Turkey has been incensed by the US’ refusal to hand over cleric Fethullah Gulen, who Ankara believes organized the attempted coup.

The Turkish government wants Gulen, who lives in self-imposed exile in Pennsylvania, to be extradited to face trial at home, but Washington has repeatedly refused. The US says it needs clear evidence that there was a link between Gulen and the attempted coup before it will consider complying with Turkey’s request.

Speaking to Sputnik, Cavusoglu accused the West of treating Turkey and Russia like “second class countries” simply because they did not see eye-to-eye.

“They consider Russia and Turkey to be second class countries, and they are outraged that these second class countries dare to criticize them… Therefore, faced with the straightforwardness and resilience of Erdogan and [President Vladimir] Putin, they feel very worried and anxious,” Cavusoglu said.

Cavusoglu’s criticism was not restricted to NATO, as he launched a broadside towards the West, saying it was largely responsible for the crisis in Ukraine.

“Look at what has happened in Ukraine,” he told Sputnik. “They were always threatening the country and forcing it to make a choice between them and Russia.
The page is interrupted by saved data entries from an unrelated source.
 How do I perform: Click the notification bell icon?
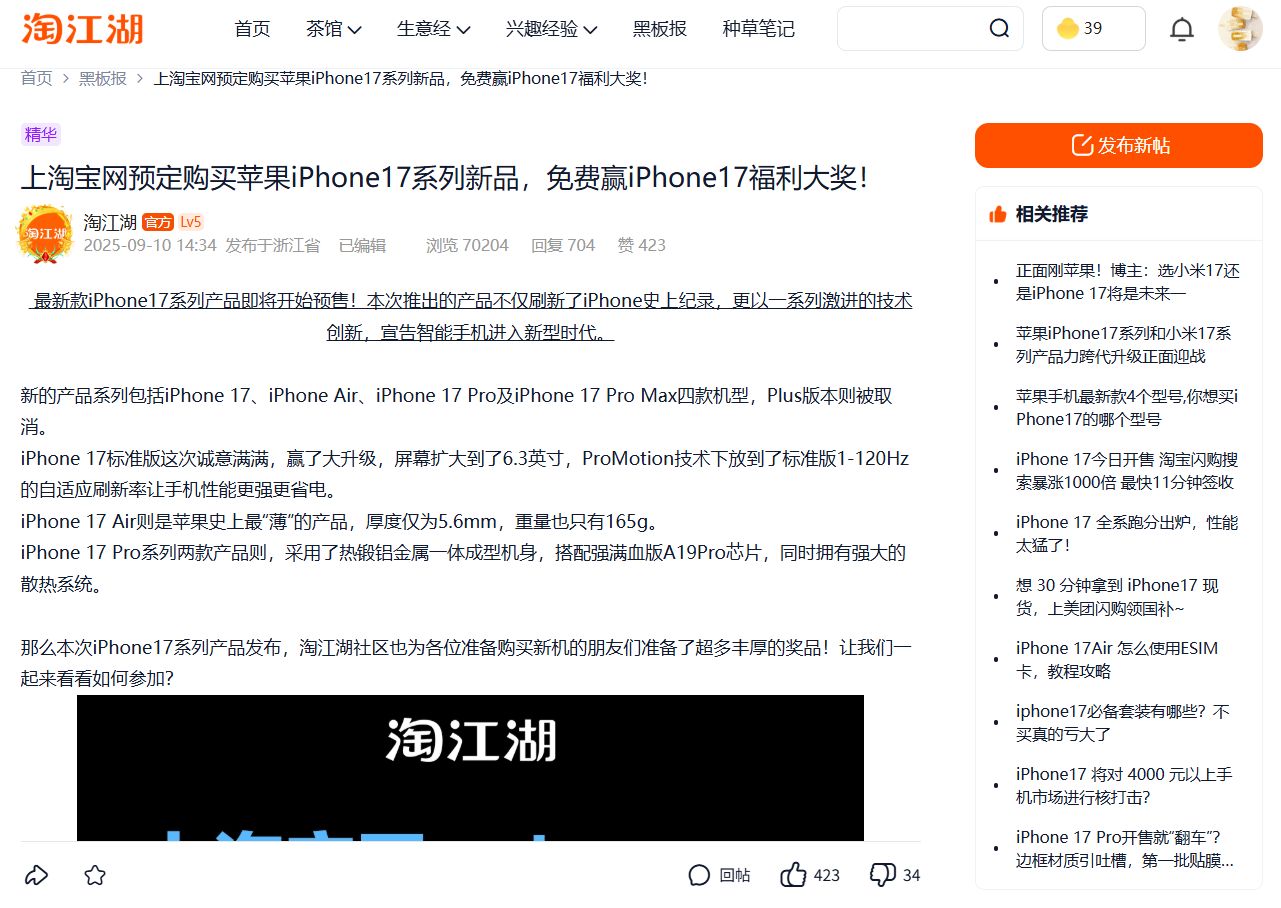[1181, 29]
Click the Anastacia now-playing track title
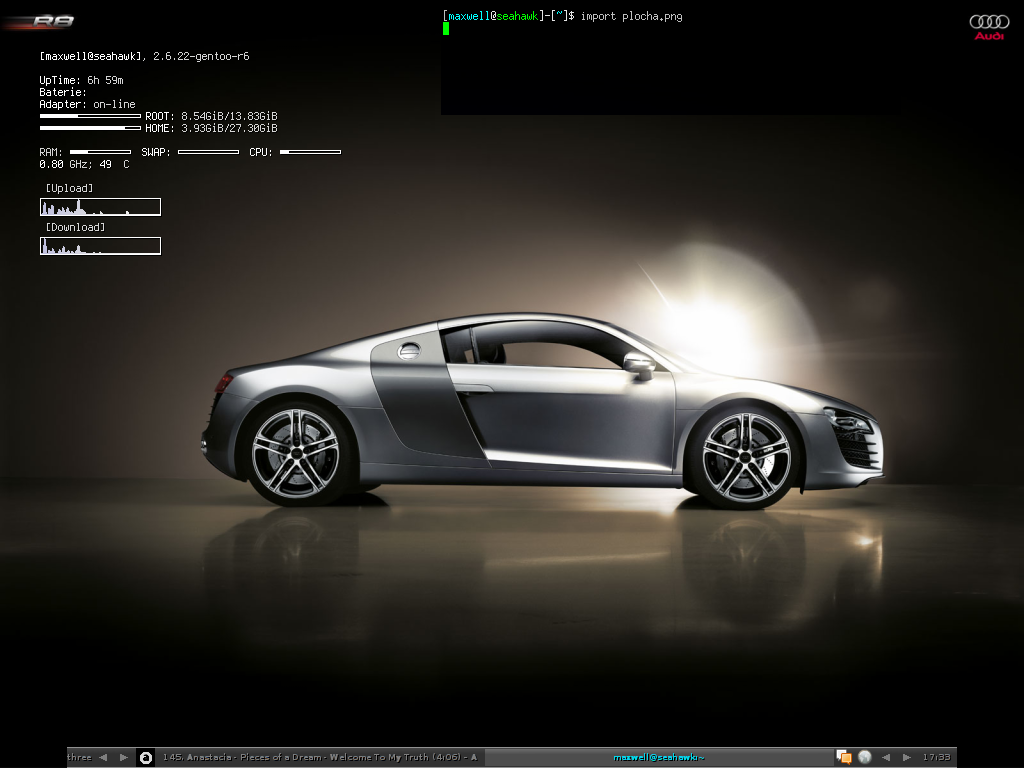The height and width of the screenshot is (768, 1024). click(320, 757)
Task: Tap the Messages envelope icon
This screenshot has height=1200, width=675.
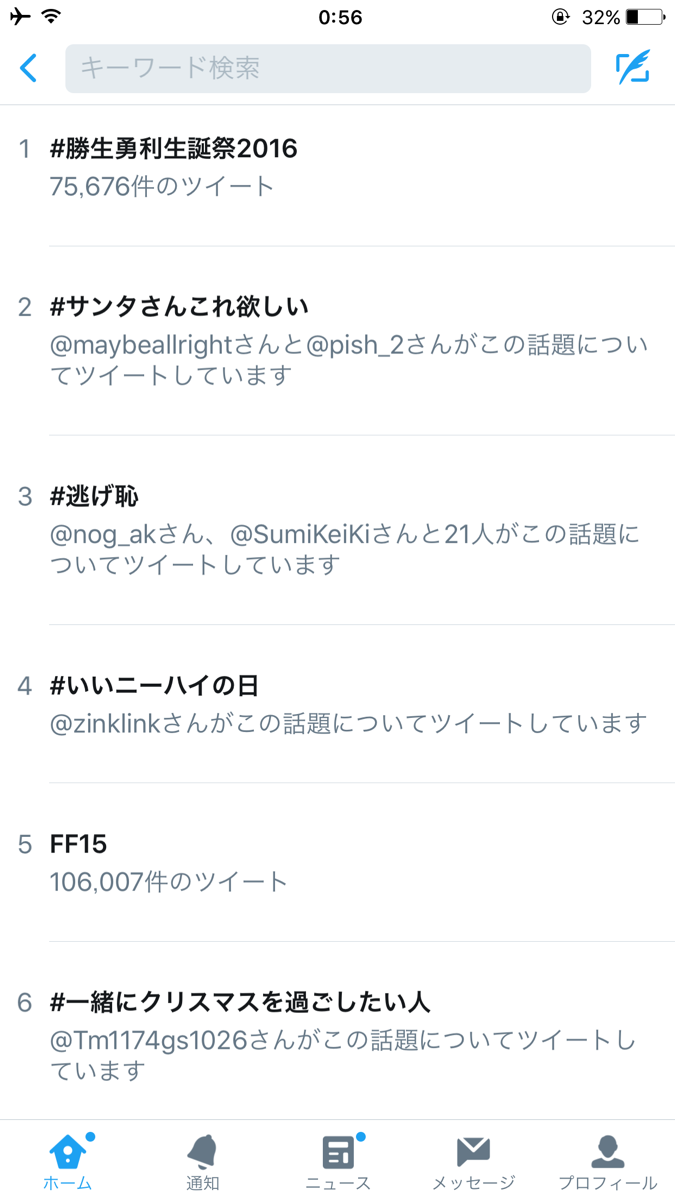Action: tap(473, 1152)
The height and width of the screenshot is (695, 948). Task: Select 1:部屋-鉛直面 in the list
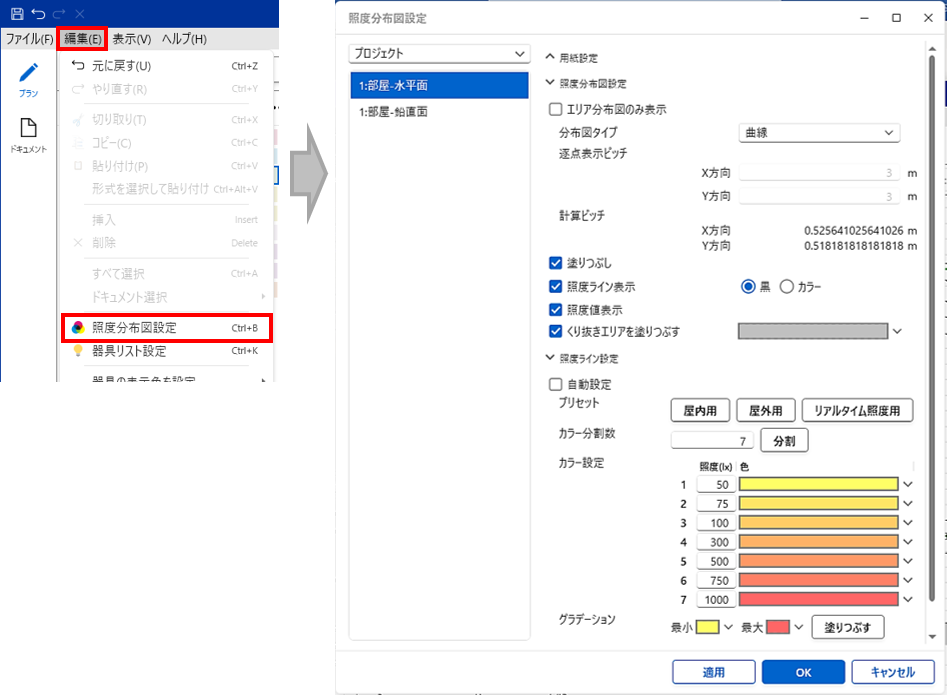click(x=394, y=113)
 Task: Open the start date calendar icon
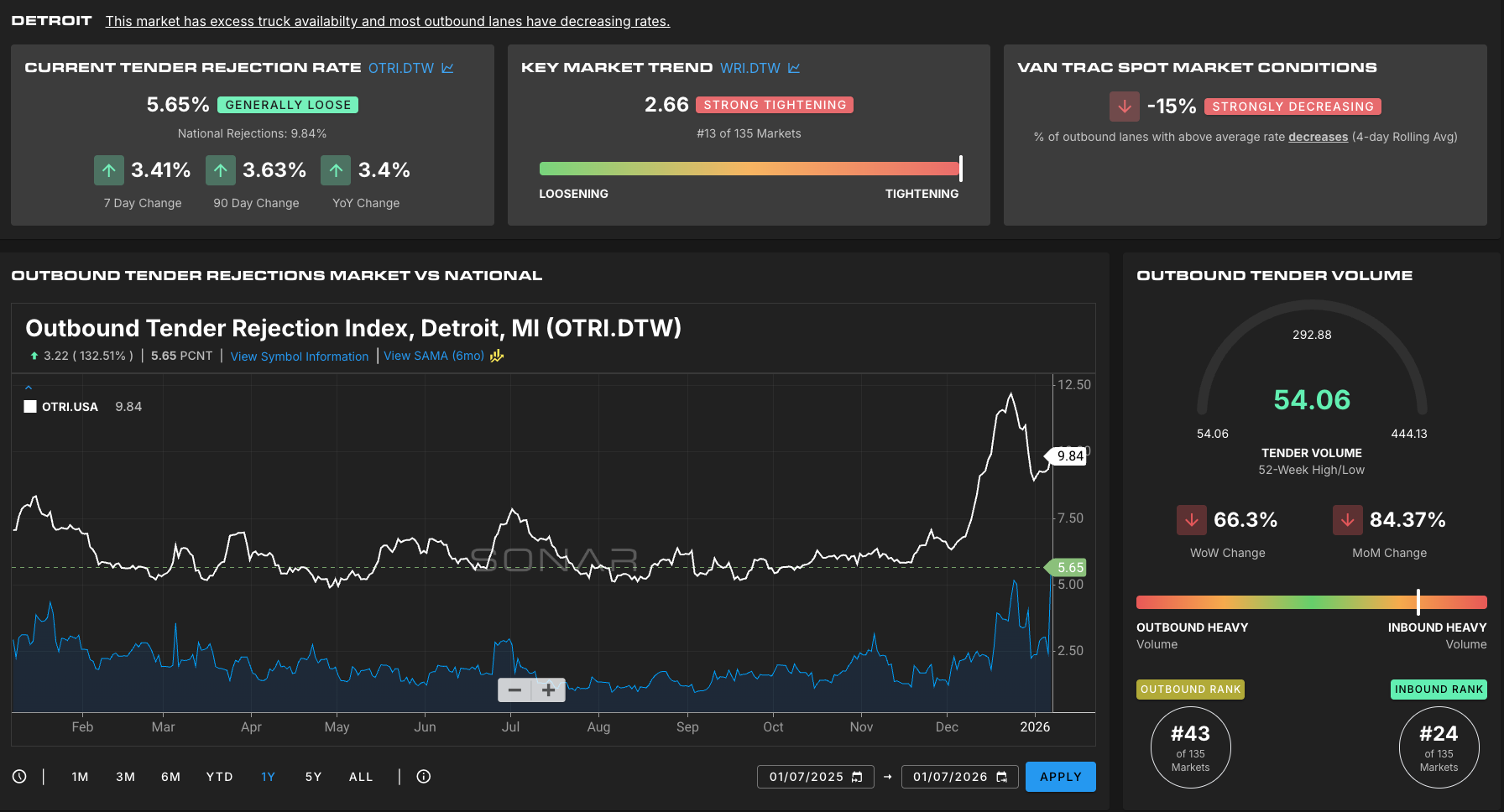click(x=857, y=777)

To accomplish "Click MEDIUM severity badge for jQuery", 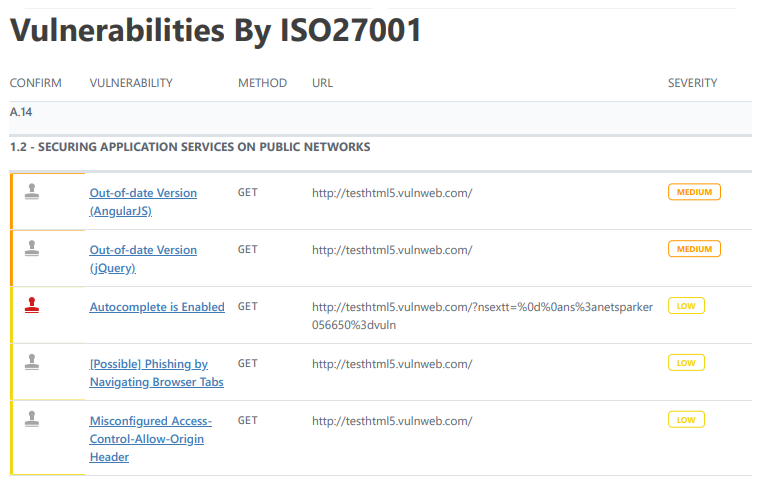I will [694, 249].
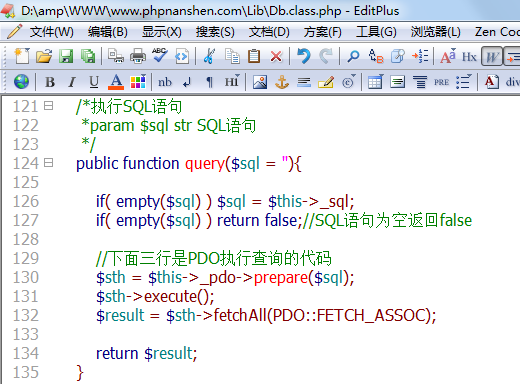The image size is (520, 384).
Task: Toggle the word wrap W button
Action: pos(492,56)
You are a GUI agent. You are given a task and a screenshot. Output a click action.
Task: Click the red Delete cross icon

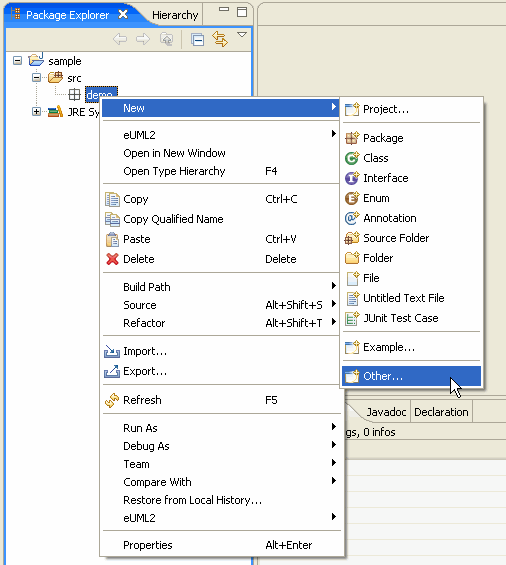[x=112, y=259]
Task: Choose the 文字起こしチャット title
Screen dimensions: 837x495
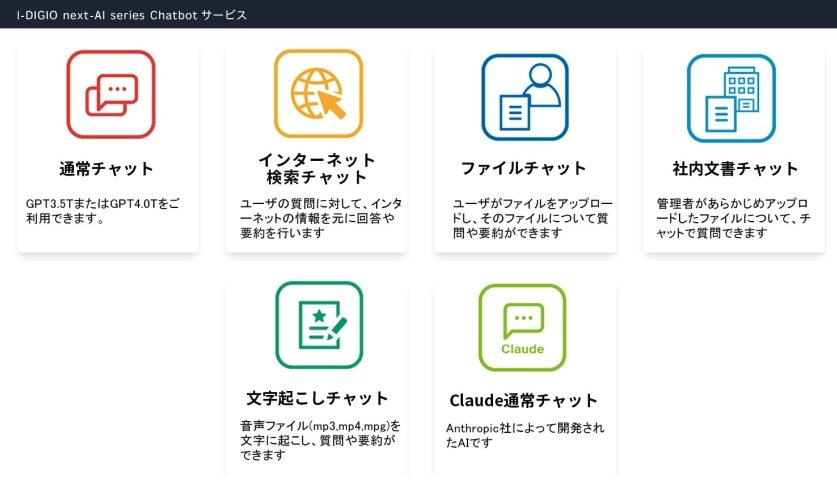Action: [317, 398]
They were saying, ‘you will either be with us or with Russia.’ This course of action is futile. What is happening in Ukraine is a reflection of the main problems in the region.”

In contrast, the Turkish diplomat says that Ankara wants peace around the Black Sea region and does not want it to become an epicenter for tension. He called on all parties to try and find a peaceful resolution and said there needed to be greater dialogue between Russia and NATO.

“There should be no threats emerging in the region for anyone, for Turkey, for Russia or for anyone else,” Cavusoglu said.

According to the minister, the need for dialogue with Russia was apparent at the last NATO summit. “In my opinion, all existing issues should be overcome through establishing dialogue,” he added.